- **Your goal**
If a line in the listing below includes the string "second", pull it out.

- **Material for this task**
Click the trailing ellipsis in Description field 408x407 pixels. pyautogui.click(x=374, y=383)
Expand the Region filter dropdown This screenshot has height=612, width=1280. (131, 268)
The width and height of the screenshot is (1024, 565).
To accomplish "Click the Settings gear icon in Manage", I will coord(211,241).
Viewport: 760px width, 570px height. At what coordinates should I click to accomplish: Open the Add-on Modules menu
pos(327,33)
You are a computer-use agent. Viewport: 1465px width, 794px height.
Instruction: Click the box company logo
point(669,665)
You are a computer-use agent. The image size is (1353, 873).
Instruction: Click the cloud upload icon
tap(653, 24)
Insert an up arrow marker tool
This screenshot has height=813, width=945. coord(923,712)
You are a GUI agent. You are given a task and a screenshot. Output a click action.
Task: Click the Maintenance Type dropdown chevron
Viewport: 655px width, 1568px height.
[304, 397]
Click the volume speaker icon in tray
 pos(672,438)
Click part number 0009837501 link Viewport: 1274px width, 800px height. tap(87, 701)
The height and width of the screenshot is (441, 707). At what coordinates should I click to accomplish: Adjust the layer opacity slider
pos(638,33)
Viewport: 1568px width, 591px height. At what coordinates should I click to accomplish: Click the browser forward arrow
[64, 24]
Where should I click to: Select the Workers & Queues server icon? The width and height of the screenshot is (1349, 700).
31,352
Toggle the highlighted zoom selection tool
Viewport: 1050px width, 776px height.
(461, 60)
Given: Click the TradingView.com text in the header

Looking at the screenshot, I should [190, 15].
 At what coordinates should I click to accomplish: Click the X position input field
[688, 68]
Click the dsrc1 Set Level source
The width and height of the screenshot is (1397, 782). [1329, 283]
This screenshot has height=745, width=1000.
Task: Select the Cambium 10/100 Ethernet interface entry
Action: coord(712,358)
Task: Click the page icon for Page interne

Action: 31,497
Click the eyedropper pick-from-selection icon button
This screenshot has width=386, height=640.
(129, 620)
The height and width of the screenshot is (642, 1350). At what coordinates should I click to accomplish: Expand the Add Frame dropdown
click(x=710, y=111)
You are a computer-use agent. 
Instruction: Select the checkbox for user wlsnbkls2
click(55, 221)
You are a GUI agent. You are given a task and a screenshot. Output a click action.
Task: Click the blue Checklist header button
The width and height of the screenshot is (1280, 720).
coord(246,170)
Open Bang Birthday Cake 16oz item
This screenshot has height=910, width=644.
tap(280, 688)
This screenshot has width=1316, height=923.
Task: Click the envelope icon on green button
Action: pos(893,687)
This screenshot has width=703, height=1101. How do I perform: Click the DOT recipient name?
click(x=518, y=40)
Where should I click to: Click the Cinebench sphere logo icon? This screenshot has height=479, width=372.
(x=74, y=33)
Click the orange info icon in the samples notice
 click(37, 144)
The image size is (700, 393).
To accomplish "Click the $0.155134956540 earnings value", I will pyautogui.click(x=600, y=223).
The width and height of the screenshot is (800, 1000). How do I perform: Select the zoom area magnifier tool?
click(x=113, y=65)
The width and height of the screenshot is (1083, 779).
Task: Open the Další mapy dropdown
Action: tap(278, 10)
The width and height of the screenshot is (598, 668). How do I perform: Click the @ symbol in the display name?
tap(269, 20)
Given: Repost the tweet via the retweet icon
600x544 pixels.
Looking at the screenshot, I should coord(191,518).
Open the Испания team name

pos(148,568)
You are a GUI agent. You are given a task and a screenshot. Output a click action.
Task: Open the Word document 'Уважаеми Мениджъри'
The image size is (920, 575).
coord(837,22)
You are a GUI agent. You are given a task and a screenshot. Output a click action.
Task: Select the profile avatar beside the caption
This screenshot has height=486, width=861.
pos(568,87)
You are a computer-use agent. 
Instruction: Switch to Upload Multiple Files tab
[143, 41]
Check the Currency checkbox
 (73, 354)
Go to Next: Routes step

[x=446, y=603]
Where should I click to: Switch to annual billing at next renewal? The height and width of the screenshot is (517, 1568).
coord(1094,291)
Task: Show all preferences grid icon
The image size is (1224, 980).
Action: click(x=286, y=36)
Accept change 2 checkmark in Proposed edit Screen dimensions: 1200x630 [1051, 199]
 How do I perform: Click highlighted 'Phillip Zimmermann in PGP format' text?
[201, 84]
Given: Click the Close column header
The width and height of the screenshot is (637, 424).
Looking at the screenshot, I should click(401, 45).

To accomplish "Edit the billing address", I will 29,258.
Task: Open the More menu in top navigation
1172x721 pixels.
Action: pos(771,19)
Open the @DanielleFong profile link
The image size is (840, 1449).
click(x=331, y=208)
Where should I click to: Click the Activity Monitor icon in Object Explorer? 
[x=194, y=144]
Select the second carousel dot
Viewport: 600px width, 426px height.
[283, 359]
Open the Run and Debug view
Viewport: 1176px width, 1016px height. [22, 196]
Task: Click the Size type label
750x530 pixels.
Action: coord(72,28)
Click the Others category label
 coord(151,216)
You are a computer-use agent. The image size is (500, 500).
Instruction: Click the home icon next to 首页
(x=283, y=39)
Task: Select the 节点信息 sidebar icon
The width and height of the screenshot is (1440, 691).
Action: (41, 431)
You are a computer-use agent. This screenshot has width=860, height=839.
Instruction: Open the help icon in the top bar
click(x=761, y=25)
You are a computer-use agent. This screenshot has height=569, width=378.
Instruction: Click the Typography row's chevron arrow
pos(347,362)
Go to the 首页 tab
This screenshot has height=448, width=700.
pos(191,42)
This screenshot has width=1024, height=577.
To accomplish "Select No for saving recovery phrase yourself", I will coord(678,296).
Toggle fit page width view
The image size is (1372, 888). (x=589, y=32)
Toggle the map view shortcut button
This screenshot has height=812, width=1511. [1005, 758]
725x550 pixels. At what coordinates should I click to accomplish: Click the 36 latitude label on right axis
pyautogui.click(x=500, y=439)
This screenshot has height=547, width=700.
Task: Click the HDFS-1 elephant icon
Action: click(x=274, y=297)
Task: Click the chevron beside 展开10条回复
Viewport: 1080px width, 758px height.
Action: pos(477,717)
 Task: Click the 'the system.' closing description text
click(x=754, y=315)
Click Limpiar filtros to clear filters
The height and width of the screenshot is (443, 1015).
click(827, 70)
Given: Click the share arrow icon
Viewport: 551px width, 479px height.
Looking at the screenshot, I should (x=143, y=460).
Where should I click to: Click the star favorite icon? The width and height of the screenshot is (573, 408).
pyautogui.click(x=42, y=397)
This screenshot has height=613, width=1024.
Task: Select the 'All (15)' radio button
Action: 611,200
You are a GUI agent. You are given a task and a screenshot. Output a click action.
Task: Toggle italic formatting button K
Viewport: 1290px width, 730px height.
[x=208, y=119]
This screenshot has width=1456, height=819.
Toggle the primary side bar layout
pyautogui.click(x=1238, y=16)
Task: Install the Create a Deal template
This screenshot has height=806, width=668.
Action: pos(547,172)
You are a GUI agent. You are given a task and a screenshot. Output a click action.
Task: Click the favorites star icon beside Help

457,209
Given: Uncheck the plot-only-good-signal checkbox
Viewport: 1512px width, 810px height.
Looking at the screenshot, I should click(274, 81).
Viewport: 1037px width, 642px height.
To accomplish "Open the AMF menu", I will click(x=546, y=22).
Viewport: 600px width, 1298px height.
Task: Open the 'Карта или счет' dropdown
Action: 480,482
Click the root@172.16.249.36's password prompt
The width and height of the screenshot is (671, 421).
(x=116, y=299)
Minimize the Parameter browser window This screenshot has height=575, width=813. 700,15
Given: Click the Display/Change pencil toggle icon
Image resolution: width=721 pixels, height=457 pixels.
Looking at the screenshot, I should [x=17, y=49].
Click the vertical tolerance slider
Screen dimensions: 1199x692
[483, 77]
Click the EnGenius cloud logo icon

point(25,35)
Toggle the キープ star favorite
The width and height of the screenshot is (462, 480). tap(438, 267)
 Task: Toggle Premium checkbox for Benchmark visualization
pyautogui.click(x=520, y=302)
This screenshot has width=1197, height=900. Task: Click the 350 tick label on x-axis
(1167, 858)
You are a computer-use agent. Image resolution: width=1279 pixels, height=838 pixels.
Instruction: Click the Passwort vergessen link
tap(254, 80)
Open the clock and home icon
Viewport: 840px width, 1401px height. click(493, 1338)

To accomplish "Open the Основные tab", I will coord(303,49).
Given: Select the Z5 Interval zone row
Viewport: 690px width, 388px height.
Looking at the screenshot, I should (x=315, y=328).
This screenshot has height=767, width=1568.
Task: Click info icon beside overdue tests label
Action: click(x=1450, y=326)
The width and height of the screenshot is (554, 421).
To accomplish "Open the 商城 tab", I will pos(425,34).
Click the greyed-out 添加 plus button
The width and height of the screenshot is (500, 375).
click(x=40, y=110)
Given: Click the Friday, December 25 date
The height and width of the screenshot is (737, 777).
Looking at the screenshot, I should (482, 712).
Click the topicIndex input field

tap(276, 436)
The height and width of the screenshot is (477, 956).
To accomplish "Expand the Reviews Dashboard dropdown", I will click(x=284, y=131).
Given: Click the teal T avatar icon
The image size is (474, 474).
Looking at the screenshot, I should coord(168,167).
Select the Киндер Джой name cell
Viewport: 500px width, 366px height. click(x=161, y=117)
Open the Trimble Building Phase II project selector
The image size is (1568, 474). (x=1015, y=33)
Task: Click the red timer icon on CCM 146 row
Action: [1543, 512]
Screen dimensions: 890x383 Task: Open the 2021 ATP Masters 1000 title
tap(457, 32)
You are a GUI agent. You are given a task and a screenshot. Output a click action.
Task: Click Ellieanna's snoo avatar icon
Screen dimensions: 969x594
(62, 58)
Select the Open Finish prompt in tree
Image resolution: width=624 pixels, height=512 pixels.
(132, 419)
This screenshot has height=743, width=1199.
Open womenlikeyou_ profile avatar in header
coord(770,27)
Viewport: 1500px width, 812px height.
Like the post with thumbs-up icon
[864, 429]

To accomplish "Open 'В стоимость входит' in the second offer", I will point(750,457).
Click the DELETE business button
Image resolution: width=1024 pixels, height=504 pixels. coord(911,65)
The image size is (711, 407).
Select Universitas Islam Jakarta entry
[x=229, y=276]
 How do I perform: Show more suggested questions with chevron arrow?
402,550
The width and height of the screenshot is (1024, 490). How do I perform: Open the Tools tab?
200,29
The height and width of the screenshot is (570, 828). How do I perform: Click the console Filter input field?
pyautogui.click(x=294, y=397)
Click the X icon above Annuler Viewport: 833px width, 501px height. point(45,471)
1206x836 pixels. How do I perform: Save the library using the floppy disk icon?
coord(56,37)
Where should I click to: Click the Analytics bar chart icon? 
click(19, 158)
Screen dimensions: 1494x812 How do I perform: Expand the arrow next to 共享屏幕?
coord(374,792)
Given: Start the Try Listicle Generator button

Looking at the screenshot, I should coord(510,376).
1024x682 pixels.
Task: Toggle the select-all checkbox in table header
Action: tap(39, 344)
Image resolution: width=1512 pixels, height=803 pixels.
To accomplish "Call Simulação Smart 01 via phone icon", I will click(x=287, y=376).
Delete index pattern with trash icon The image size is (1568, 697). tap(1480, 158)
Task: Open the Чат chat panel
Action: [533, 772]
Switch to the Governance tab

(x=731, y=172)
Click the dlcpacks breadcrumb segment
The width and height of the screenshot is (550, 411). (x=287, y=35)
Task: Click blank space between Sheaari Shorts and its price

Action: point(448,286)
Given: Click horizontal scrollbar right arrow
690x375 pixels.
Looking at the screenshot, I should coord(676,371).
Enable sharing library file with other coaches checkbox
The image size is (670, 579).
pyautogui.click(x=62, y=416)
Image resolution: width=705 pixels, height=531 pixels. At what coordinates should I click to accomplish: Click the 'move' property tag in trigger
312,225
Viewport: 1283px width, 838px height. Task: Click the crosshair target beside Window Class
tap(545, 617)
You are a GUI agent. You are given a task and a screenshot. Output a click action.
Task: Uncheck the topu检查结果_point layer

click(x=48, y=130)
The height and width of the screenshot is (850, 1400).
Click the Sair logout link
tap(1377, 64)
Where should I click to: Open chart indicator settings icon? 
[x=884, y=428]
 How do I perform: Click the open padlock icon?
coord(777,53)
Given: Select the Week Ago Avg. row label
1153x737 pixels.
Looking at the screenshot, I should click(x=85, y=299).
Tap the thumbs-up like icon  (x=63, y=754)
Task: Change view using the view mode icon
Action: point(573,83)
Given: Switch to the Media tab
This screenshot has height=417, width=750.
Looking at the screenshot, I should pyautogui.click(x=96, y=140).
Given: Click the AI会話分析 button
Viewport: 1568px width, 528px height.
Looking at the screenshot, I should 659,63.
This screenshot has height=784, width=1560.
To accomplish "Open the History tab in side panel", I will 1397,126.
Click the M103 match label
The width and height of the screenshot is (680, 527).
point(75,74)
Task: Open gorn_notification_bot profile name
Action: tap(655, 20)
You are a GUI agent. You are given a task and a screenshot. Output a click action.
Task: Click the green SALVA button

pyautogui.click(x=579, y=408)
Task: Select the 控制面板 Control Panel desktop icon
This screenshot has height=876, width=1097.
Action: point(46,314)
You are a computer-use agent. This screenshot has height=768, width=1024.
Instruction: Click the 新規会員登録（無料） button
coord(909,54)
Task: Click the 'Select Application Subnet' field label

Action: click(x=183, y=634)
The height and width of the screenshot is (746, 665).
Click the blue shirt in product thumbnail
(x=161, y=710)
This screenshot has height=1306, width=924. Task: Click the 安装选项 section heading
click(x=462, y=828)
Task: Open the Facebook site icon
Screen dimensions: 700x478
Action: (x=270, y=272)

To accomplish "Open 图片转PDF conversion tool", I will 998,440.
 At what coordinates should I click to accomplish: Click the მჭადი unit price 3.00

- **Your response**
Select the second carousel dot
To accomplish "Open 'В стоимость входит' in the second offer", I will point(750,457).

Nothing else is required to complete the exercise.